A page brought Brainard a letter with a foreign postmark just as he was leaving the library for the theater. It was a hasty little scribble from Miss Delacourt—one of the few with which the young lady had favored him. In a hand that galloped unevenly over the paper, she informed him:
“I’m coming home—sail Saturday, on the Amerika, with Cissie Pyce. Best wishes!
“L. D.”
Brainard wondered what freak had possessed the youngster thus to cut short her lark, as he went to the telephone to inquire when the Amerika was due in New York. He determined to say nothing to Farson of the girl’s homecoming and to meet the young woman at the dock himself.

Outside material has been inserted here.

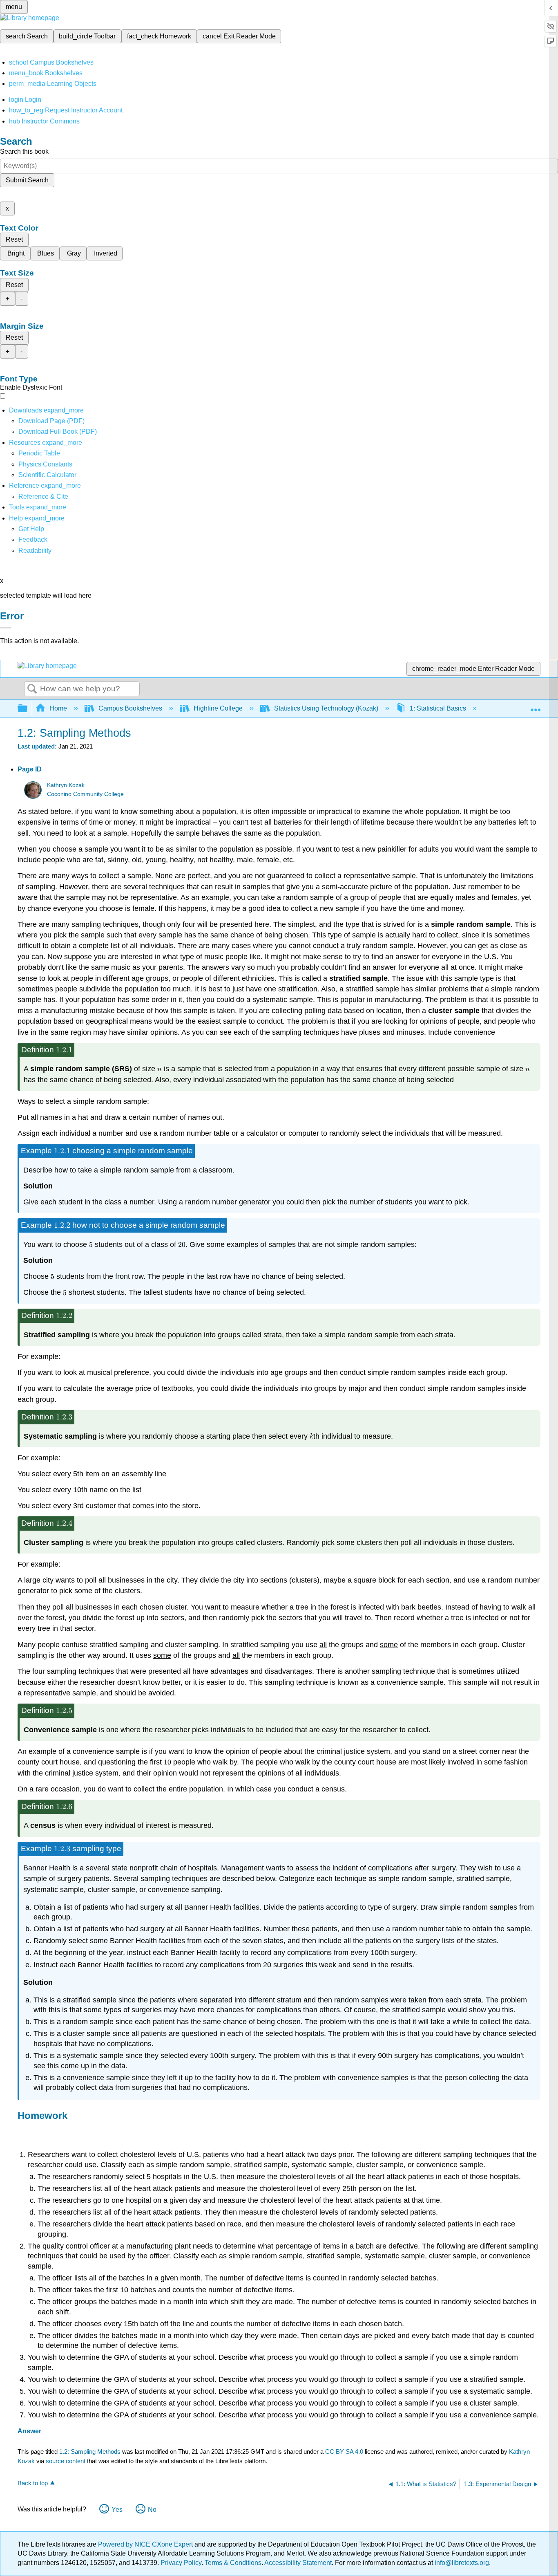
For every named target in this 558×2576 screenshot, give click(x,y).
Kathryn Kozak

There might, after all, be some method in her insanity—and there might be some good fortune in it for Farson and his play. For the little neurasthenic Miss Dudley, who, to the most casual eye, had evidently never been farther West than Hoboken, was hardly the ideal of adventurous American womanhood that the dramatist had drawn in his Gertrude. He would see Louisiana first, and make up his mind whether she was safe to try before speaking to Farson, whom he suspected of a more than friendly liking for the young woman.
When Brainard returned to the auditorium he found a stranger leaning over a rear seat, an unlighted cigar between his teeth, apparently interested in the lines of the new play that Leaventritt was going over with the company. As Brainard approached, the man turned his head; it was Hollinger.